Exercise goal = What is needed is a word-for-word transcription of every record below.
+++ The input +++
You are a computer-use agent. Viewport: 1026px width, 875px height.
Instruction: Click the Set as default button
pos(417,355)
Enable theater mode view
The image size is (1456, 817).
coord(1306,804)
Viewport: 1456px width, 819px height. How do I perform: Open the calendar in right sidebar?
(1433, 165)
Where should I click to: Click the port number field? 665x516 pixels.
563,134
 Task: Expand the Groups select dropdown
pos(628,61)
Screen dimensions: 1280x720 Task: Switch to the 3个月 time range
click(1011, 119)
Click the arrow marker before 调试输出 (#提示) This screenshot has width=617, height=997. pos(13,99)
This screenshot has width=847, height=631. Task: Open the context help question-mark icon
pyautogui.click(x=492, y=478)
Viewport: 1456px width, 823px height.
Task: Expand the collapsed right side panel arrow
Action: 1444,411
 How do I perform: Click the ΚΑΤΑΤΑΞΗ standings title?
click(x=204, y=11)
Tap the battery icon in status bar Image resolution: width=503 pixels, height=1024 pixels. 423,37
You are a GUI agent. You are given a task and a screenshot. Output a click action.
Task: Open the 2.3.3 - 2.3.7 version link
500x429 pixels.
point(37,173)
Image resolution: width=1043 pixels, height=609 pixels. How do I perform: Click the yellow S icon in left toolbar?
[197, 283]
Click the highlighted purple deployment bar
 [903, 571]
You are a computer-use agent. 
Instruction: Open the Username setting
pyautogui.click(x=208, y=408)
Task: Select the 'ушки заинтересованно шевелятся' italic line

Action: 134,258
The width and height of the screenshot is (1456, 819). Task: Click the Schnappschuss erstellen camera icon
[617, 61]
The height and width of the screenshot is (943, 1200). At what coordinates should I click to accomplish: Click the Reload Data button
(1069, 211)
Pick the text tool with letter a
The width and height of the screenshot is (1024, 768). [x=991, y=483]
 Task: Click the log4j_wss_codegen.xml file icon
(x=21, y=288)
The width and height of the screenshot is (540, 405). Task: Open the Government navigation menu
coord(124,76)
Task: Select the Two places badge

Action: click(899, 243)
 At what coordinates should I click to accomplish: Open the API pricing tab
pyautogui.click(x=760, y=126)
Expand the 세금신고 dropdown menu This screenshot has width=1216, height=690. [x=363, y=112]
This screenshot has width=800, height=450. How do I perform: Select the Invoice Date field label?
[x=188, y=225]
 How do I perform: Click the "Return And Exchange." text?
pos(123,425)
+++
Solution for this exercise =
You are a computer-use agent. Viewport: 1026px width, 875px height.
Instruction: Click the Set as default button
pos(417,355)
Enable theater mode view
The image size is (1456, 817).
coord(1306,804)
Viewport: 1456px width, 819px height. How do I perform: Open the calendar in right sidebar?
(1433, 165)
Where should I click to: Click the port number field? 665x516 pixels.
563,134
 Task: Expand the Groups select dropdown
pos(628,61)
Screen dimensions: 1280x720 Task: Switch to the 3个月 time range
click(1011, 119)
Click the arrow marker before 调试输出 (#提示) This screenshot has width=617, height=997. pos(13,99)
This screenshot has width=847, height=631. Task: Open the context help question-mark icon
pyautogui.click(x=492, y=478)
Viewport: 1456px width, 823px height.
Task: Expand the collapsed right side panel arrow
Action: 1444,411
 How do I perform: Click the ΚΑΤΑΤΑΞΗ standings title?
click(x=204, y=11)
Tap the battery icon in status bar Image resolution: width=503 pixels, height=1024 pixels. 423,37
You are a GUI agent. You are given a task and a screenshot. Output a click action.
Task: Open the 2.3.3 - 2.3.7 version link
500x429 pixels.
point(37,173)
Image resolution: width=1043 pixels, height=609 pixels. How do I perform: Click the yellow S icon in left toolbar?
[197, 283]
Click the highlighted purple deployment bar
 [903, 571]
You are a computer-use agent. 
Instruction: Open the Username setting
pyautogui.click(x=208, y=408)
Task: Select the 'ушки заинтересованно шевелятся' italic line

Action: 134,258
The width and height of the screenshot is (1456, 819). Task: Click the Schnappschuss erstellen camera icon
[617, 61]
The height and width of the screenshot is (943, 1200). At what coordinates should I click to accomplish: Click the Reload Data button
(1069, 211)
Pick the text tool with letter a
The width and height of the screenshot is (1024, 768). [x=991, y=483]
 Task: Click the log4j_wss_codegen.xml file icon
(x=21, y=288)
The width and height of the screenshot is (540, 405). Task: Open the Government navigation menu
coord(124,76)
Task: Select the Two places badge

Action: click(899, 243)
 At what coordinates should I click to accomplish: Open the API pricing tab
pyautogui.click(x=760, y=126)
Expand the 세금신고 dropdown menu This screenshot has width=1216, height=690. [x=363, y=112]
This screenshot has width=800, height=450. How do I perform: Select the Invoice Date field label?
[x=188, y=225]
 How do I perform: Click the "Return And Exchange." text?
pos(123,425)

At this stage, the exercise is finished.